= William Owen (trade unionist) =

British trade unionist, journalist and political activist

William Owen (6 December 1844 – 11 October 1912) was a British trade unionist, journalist and political activist.

Owen was born in Burslem in Staffordshire. His father, John Owen, had been involved in local trade unionism since the 1830s, and claimed that they were related to Robert Owen. Although his family were Anglicans, Owen joined the Methodist church in his youth.

Owen completed an apprenticeship as a pottery turner, but also taught himself shorthand and by the middle of the 1860s, he had become a journalist. In 1867, he was appointed as editor of the Potteries Examiner and Workman's Advocate, the journal of the United Branches of Operative Potters, a local trade union. He tried to turn the publication into a more general labour movement newspaper, printing articles about developments in other trades, national and international news, and even works of literature.

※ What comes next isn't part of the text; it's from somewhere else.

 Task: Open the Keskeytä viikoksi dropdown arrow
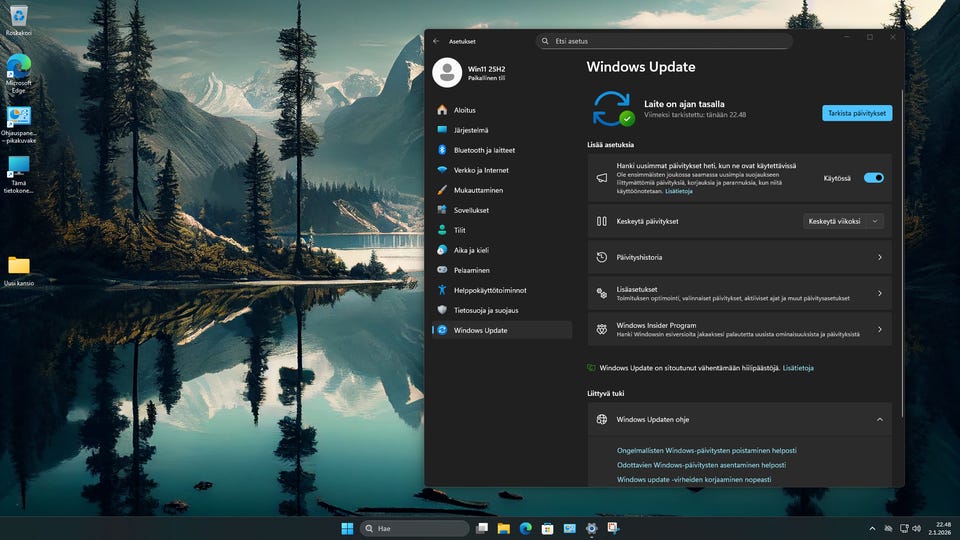pyautogui.click(x=875, y=221)
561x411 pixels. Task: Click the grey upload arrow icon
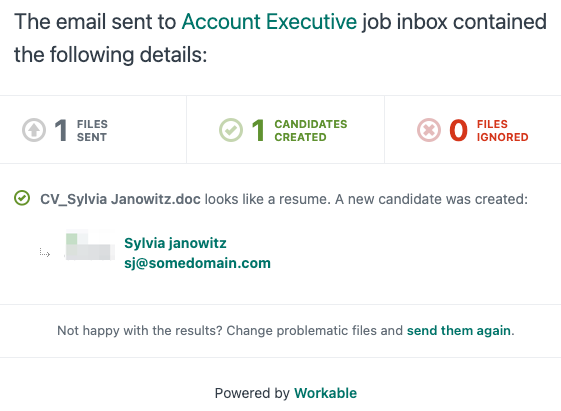[34, 130]
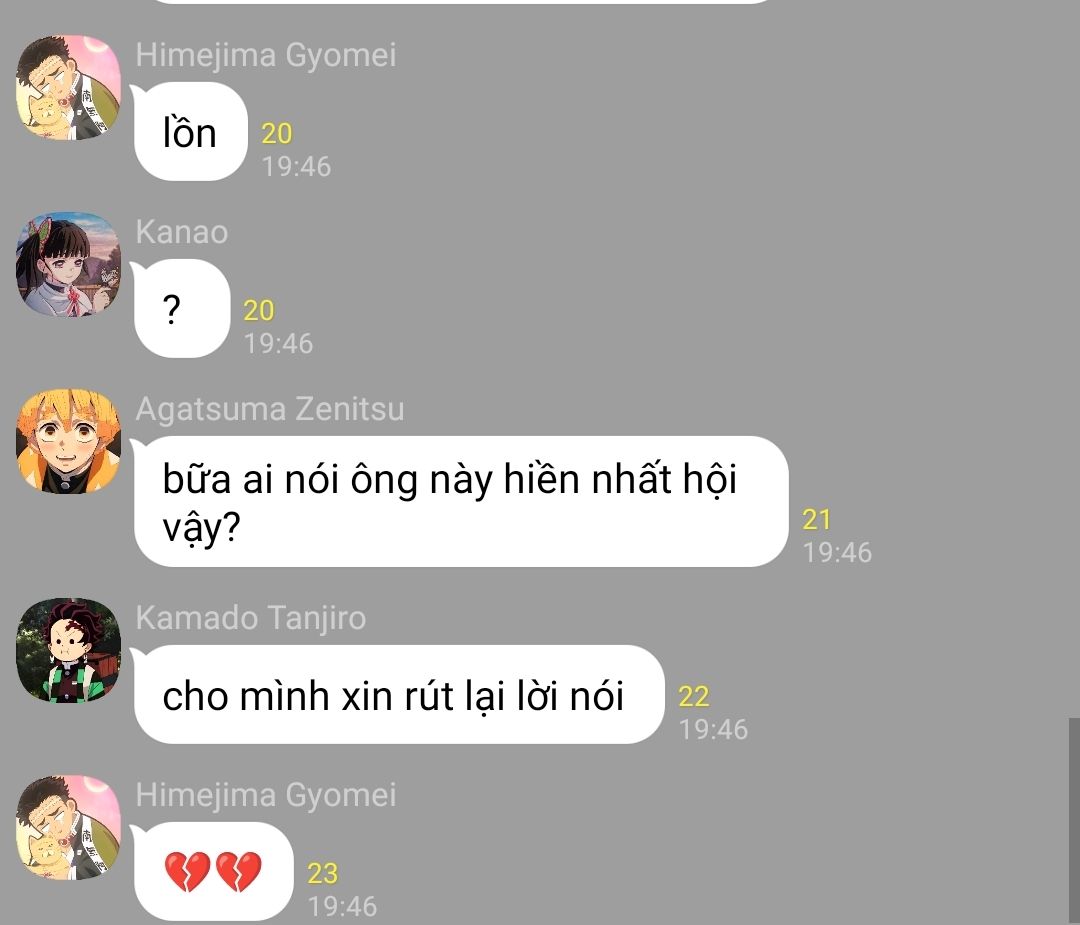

Owen followed his father in promoting trade unionism, and supported A. J. Mundella's efforts to set up industrial arbitration boards. In 1868, a Potteries Board was established, and Owen was appointed as its first secretary. He attended early Trades Union Congress (TUC) meetings to promote the idea of formalised arbitration and conciliation, and was elected to the Parliamentary Committee of the TUC in 1873, though he was only in post for a year. He devoted much of the early 1870s attempting to form an international union for pottery workers, although this attracted little interest outside the local area.

In 1873, Owen launched a new paper, the Labour Press, Miners' and Workmen's Examiner, with the intention that this would provide much of the material for a series of local labour newspapers around the country. This was initially successful, leading him to resign from the Potteries Examiner in 1874, and move to Wolverhampton, continuing to publisher the Examiner and also launch the new Wolverhampton Times. However, circulation gradually fell; in 1877, all the publications were consolidated into the Midland Examiner and Wolverhampton Times, promoting more orthodox liberal politics, and this closed two years later. Owen returned to Staffordshire, settling in Hanley, where he again took over the Potteries Examiner, but this closed in 1880, and he thereafter launched a string of largely unsuccessful papers, the Staffordshire Knot being the most enduring.

Owen became active in the local Liberal Party, and was elected to Hanley Town Council. At the 1886 United Kingdom general election, he stood in Sheffield Ecclesall, where he was defeated, taking 2,688 votes to the winner's 3,930. He renewed his links with local unions, and was the leading figure in a major strike of potters in 1881; this destroyed the United Branches, but Owen founded a new National Order of Potters in 1882 as its replacement. He was linked with the union for many years, and was again a leading figure during a lock-out in 1892.

Owen retired in 1897, although he continued to write newspaper articles, principally on the topic of arbitration.